● **Set exercise A**: According to the comment on the Milton music venue proposal, what noise level is currently the standard at a property line in Milton?
● **Set exercise B**: Write the next part of the comment on the Milton music venue proposal, picking up after its final sentence.

The reality of this proposal is that the size, shape, and physical features (e.g., the power line that bisects the back part of the property) make this parcel unsuitable for the proposed use.  We are trying to fit too much into too little space.  That is why the sound stage is just 50 feet from the closest property line, thereby requiring a noise variance.  That is why the septic system requires an elimination of buffers.  We would not let a Milton homeowner place a septic field right on the property line.  We would not allow the owner of a ½ acre parcel build a home in AG-1 zoned Milton.  What is the difference in this case?  Answer:  There is no difference and therefore the offending variances should be denied.

7. Dangerous Legal Precedence. Depending on the particular variance, dangerous legal precedents would be set by approving the use permit and variances, as currently proposed by staff and/or the planning commission.  I am particularly concerned about the noise and buffer variances.  Currently, in Milton, 60-65 decibels is the standard for noise at a property line; staff’s proposed standard of 85 decibels for use permits in AG1 residential areas would certainly set a dangerous legal precedent.  The requirement for a 75-foot buffer and 10 foot setback is a requirement of the Rural Milton Overlay (RMO), which covers most of Milton.  Because of the geographic breadth of the RMO, the applicant’s request to eliminate buffers and setbacks could have far-reaching consequences.  Lastly, the applicant is seeking variances from 4 requirements of the Birmingham Crossroads Overlay (BCO).  While the precedence of these variances is limited to only the Crossroads and I understand the need for these variances, it is nevertheless important that these variances (and others) be explicitly tied to the use permit and expire with it, so that the legal precedence associated with the granting of these variances is minimized.

8. Serious Process Irregularities. Citizens need to trust the process by which government makes decisions.  And in this case, there have been enough serious process irregularities to call into question the eventual outcome.  The zoning process has been so compromised that it should be reset.  I further believe that nearby property owners with legal standing, some of whom vigorously oppose the music venue, could successfully challenge the outcome in court.  Consider the following:

  • Direction was given to some members of the Design Review Board to not ask questions or otherwise scrutinize the matter of a music venue at the Crossroads, but rather to defer to the Planning Commission. Such interference in the operation of a judicial committee denied required and important input on the music venue to the Planning Commission, City Council, the applicant, and the public.
  • Serious conflicts of interest were at play at the Planning Commission. Most/all of you know about this issue, so I will not delve much into it.  This conflict of interest was clearly evidenced by the applicant being granted everything he requested (with little scrutiny), and in several cases, more than he requested.
  • The City’s notification process was inadequate. The City notified the bare minimum of property owners.  In so doing, the City sent 3 notifications to the applicant and 8 notifications to itself.  And several instances of incorrect addresses have been identified.  So it seems that the threshold of 75 notifications was not met.  I contend that the letter of the law, and certainly the spirit of the law, was not met.  And certainly, staff due diligence fell short of reasonable expectations.
  • Inadvertant or not, I believe some City communications in this matter were biased–for example, providing a link to advocacy for the applicant.

I believe the above missteps (in their totality), some intentional and some not, have undermined public trust and confidence in the adjudication of this zoning matter.

● **Given data**:
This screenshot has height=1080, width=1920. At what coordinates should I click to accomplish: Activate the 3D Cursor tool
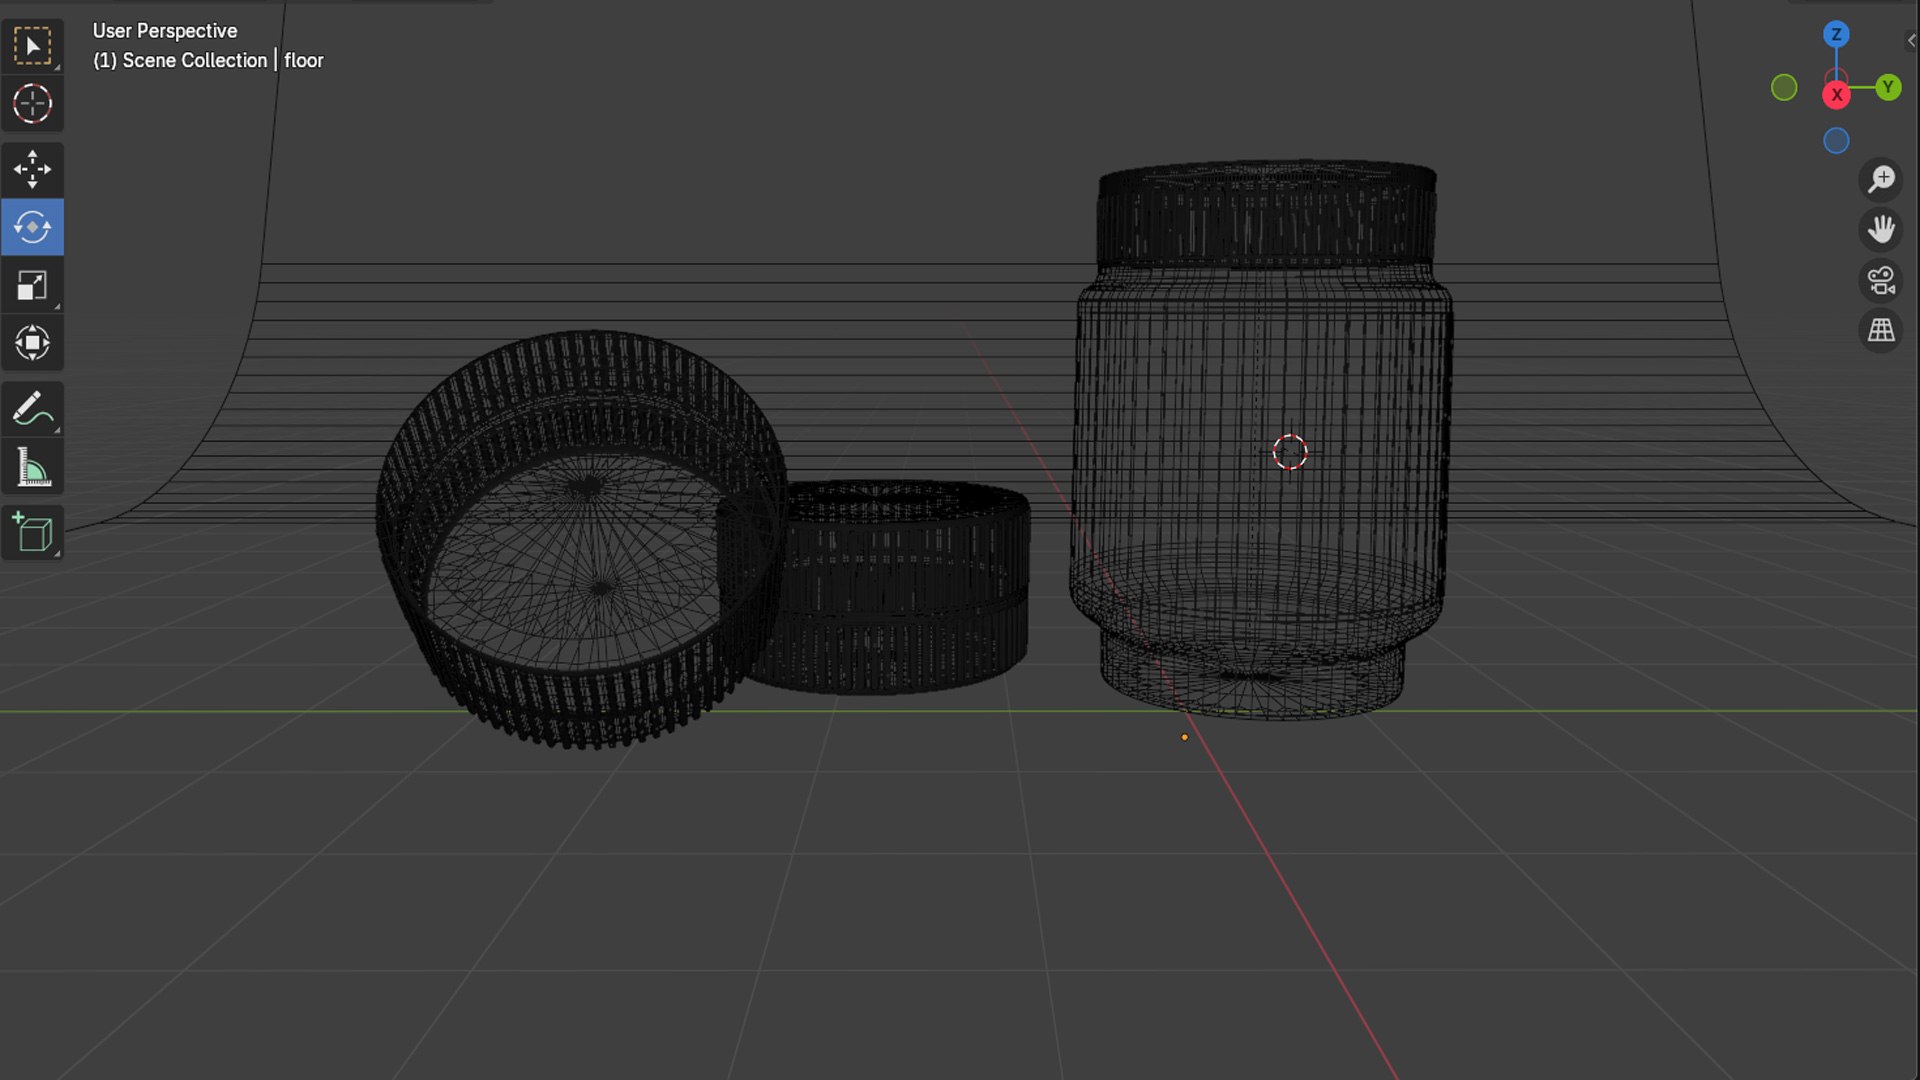tap(32, 104)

● **Written response A**: 60-65 decibels.

● **Written response B**:
For the reasons stated above, I request that Council deny the use permit for a music venue.  However, if Council does approve the application, I recommend an approval and conditions that 1) do not create dangerous legal precedents, 2) allow recourse to the community, 3) minimize negative impacts to the community, 4) ensure public safety, and 5) replicate closely the parameters of Matilda’s at its previous location.

  • Three-year renewal period. This renewal is the currently required by the festival permit and has been recommended by staff to protect citizens in the event of negative impact to the community.  The applicant states that such a provision does not allow him to recoup his capital costs, which are mostly earmarked for building 3 bathrooms and an associated septic system.  I believe most citizens would be fine with port-a-potties if it means they have recourse tied to 3-year renewals.
  • Number of patrons must be determined based on other constraints, such as parking, traffic, a septic system that does not require buffer elimination, and not exceeding the festival noise standard. Lowering the number of patrons means a smaller audience area and less crowd noise, thereby allowing the music to be performed at a lower volume that would meet the festival noise standard (and not require a noise variance).  A lower number of patrons would allow for a smaller septic field, negating the need for buffer removal to accommodate a larger septic field.  All patrons of both the restaurant and music venue should be accommodated on-site, unless overflow parking agreements have been reached with neighboring businesses.
  • Reasonable and Vetted Parking Plan. A parking plan, based on reasonable assumptions about both the future restaurant and the music venue, should be submitted and approved.  Vague, unquantified assumptions about Uber should be discounted, especially as no operating area for such services seems feasible at the Crossroads.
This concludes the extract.